Some of the people on the list have fought to have their names redacted. Others are known public figures. In all, some 167 names are on the list.

Some of the anticipated names are already known to us — Prince Andrew, for example. The list may also include the familiar names of billionaires and politicians.

It is thought that any wrangling over redactions will be worked out in the coming months.

2. More flying ‘objects’ shot down over US & Canada

Perhaps because NORAD is actively looking for them after the balloon fiasco, we have suddenly seen an uptick of unnamed ‘objects’ soaring over American and Canadian sites.

Radar has been recalibrated to acknowledge smaller and slower-moving airborne objects than what we had been previously searching the skies to detect. And we have certainly found some.

Pentagon officials have not been specific as to whether ‘objects’ these are lighter-than-air or powered flight, but several have been shot down.

Tensions and speculations are running high as this comes just days after the downing of the Chinese weather balloon and just weeks after a Chinese satellite splashed Hawaii with green laser light.

3. Yale University Econ professor recommends mass suicides

Japan has a serious problem — so many people are living longer while having fewer children, that it’s created a demographic nightmare where the old are outnumbering the young.

A Yale professor (himself Japanese) has proposed a very simple solution. Old people should kill themselves en masse. That was Yusuke Narita’s solution in 2021. He has since had an opportunity to clear the air and tell us what he really maent.

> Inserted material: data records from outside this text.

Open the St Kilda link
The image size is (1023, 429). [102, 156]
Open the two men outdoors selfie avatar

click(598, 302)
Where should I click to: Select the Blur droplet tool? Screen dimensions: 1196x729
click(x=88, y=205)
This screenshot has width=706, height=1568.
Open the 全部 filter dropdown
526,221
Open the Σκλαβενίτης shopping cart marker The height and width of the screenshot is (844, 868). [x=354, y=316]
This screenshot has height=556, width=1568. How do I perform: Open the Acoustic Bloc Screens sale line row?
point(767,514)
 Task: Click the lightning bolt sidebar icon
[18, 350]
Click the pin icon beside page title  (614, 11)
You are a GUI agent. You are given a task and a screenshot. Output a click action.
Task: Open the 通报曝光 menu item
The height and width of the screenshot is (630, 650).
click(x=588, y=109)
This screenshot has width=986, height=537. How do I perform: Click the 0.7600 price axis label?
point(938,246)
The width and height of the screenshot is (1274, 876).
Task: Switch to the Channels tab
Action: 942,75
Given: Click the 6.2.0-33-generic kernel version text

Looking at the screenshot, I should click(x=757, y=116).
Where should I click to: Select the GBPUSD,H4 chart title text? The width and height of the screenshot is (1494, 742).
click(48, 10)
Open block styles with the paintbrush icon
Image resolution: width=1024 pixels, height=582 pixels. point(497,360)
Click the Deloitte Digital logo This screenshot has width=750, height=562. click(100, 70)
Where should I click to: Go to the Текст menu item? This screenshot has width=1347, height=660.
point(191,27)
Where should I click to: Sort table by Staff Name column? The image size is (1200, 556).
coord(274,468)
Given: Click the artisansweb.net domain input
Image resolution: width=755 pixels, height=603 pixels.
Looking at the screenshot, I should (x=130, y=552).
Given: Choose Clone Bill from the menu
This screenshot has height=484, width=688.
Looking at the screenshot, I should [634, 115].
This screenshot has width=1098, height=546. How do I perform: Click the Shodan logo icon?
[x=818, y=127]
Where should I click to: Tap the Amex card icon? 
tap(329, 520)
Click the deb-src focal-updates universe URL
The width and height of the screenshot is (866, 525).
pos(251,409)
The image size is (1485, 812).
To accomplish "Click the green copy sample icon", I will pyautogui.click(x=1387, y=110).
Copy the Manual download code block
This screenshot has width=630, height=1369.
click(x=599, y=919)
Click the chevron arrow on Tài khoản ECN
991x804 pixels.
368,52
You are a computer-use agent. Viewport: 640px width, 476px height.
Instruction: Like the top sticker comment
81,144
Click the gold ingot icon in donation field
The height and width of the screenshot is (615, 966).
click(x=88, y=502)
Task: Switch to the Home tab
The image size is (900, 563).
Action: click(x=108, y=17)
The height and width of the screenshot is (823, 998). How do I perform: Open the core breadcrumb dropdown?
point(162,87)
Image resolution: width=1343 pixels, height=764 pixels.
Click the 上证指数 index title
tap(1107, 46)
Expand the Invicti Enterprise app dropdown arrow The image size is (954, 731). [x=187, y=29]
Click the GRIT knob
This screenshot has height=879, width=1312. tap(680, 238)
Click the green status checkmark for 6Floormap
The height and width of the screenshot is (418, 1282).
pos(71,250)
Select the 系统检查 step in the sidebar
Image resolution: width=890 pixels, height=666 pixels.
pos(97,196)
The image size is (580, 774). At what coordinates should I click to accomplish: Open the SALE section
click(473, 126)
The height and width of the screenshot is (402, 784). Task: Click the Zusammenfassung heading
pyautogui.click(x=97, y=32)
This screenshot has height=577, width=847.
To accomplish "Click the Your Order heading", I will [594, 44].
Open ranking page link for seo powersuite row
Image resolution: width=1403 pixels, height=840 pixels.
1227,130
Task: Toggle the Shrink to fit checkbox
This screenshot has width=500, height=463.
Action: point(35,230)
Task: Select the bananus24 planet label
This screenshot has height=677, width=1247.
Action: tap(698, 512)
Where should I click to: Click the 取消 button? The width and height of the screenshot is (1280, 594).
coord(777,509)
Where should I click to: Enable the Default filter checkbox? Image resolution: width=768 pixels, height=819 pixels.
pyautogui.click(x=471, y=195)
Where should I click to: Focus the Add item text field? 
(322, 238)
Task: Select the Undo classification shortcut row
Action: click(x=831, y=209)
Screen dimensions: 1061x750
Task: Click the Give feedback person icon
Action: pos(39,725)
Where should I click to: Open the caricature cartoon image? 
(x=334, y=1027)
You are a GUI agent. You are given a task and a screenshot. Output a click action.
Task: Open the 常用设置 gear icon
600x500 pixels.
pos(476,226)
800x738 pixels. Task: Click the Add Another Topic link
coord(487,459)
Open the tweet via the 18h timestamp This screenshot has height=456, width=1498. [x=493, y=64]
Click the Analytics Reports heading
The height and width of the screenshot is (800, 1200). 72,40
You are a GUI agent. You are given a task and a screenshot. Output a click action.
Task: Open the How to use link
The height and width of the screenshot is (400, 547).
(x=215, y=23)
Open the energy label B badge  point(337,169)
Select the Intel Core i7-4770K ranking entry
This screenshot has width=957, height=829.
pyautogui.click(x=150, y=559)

In saying he was ‘taken out of context’, he did NOT walk back his idea of old people offing themselves, claiming that euthanasia may become mandatory in the future.

4. SCOTUS case pits religious freedom against identitarian politics

The case in question is Faith Bible Chapel International (FBCI) v. Tucker.

In that case, Gregory Tucker, a chaplain at FBCI, echoed some of the familiar refrains about white privilege and systemic bias that, recently, have been specifically excluded from Florida schools on grounds that they are indoctrination rather than education.

Tucker, described as the father of a black daughter, had lectured about ‘systemic bias’ to his students, which was not received well by students, teachers, or faculty. Parents were upset that the chaplain was preaching a political rather than a religious message. Tucker went on to organized an event on the topic of racism. After meeting with them on two occasions, and continuing to openly speak out against school leadership, Tucker was relieved of his duties.

Tucker sued on the grounds that he was wrongly fired. The religious school maintains that the state has no role in deciding what a religious institution says about hiring policies concerning ministers.

5. AT&T loses $10 billion in market value since dumping NewsMax from DirecTV

On Jan 24, DirectTV dropped NewsMax, one of the few right-of-center news outlets, from their programming lineup. While not as large as other players, NewsMax remained a popular channel among right-of-center viewers, with decent ratings.

With many still stinging from 2020’s censorship of Hunter’s Laptop and how the suppression of that story flipped an election, there was a predictable backlash by those claiming this was yet another example of censorship being brought to bear against the political right.

AT&T owns 70% DirectTV. Between that time and now, stocks for AT&T have anked by $10 billion in market value, or 7 of their stock prices. By way of comparison, the S&P 500 is slightly up in that same period, and Dow Jones is down by less than 2%.